An estimated €2.5 trillion sits locked away in idle inventory, while another €200 billion in perfectly usable parts is scrapped each year. The reason is data fragmentation, and a Berlin-based Resourcly believes it has an answer. The Techstars alumni have built an AI-powered platform designed to harmonise industrial parts data, eliminate redundancies, and reintroduce hidden inventory into circulation.
The company just secured €2.7 million in Seed funding, led by Project A, with participation from Knut Alicke (former McKinsey Partner), Philip Harting (CEO of HARTING), Gregor Stühler (Scoutbee CEO), FIEGE Ventures, and existing investors like D11Z Ventures, Prequel VC, and former executives from SAP, VW, and Siemens.
The investment will accelerate its mission to make manufacturing leaner, more transparent, and ultimately more profitable.
Unlocking trapped value in manufacturing
Co-founders Helena Most and Ian Draxten came together after careers at Bosch, Carl Zeiss, and WAGO, where they experienced the inefficiencies of legacy inventory systems firsthand.

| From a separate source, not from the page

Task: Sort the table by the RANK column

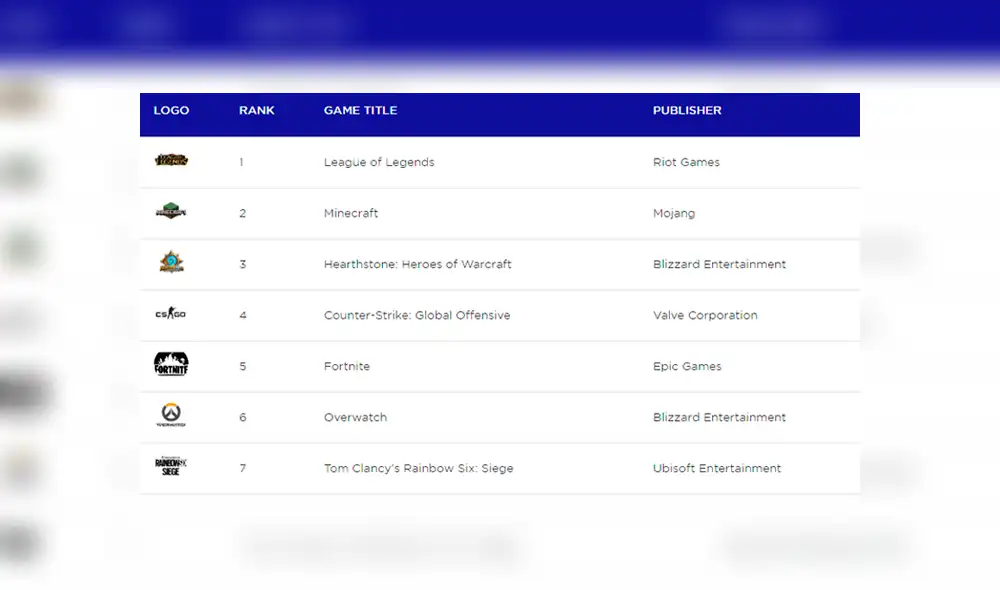Action: coord(257,111)
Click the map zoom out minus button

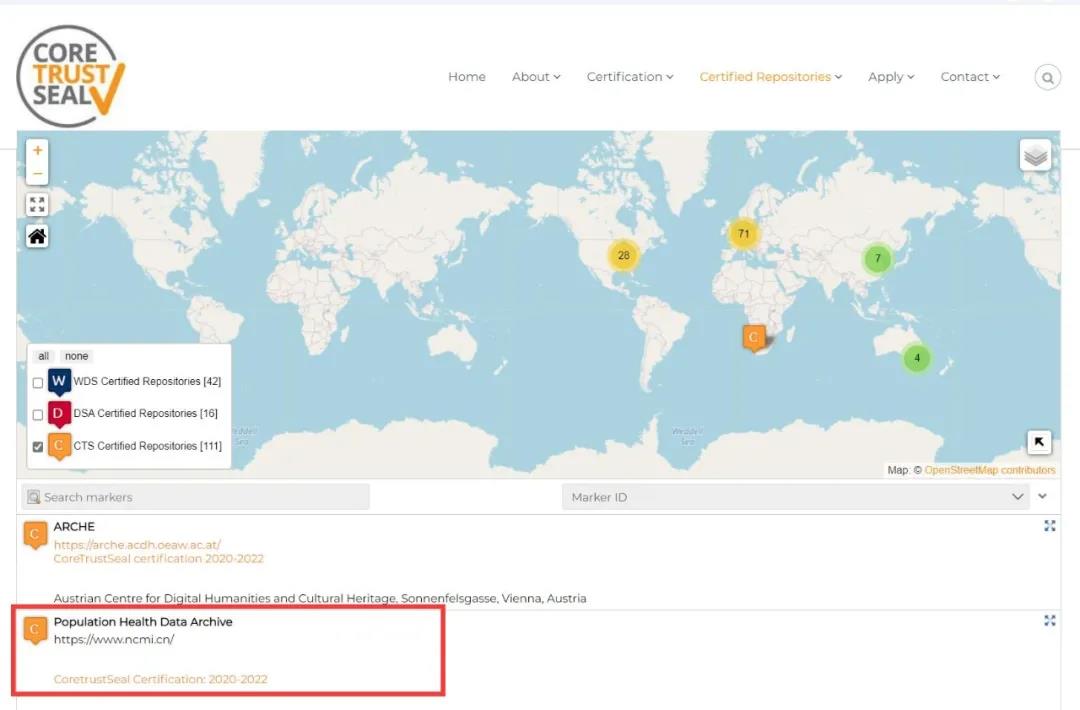pos(37,174)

Most explained to TFN, “My co-founder and I both worked at leading industrial manufacturers, where we experienced firsthand how a lack of harmonisation across portfolios and inventories leads to inefficiencies, tied up capital, and even scrapped parts.”
Resourcly’s mission is to help industrial giants reframe inventories from a static cost centre into a dynamic, value-generating asset. The platform doesn’t demand sweeping infrastructure overhauls: manufacturers simply upload their inventory data via CSV files, and Resourcly’s AI engine takes over, identifying duplicates, flagging alternatives, and harmonising details across systems.
Most elaborated, “Resourcly bridges the long-standing gap between engineering and purchasing – two worlds that often operate in silos. Our AI-powered data standardisation engine harmonises technical and commercial data across systems, giving both teams a shared, accurate view of all parts and materials.”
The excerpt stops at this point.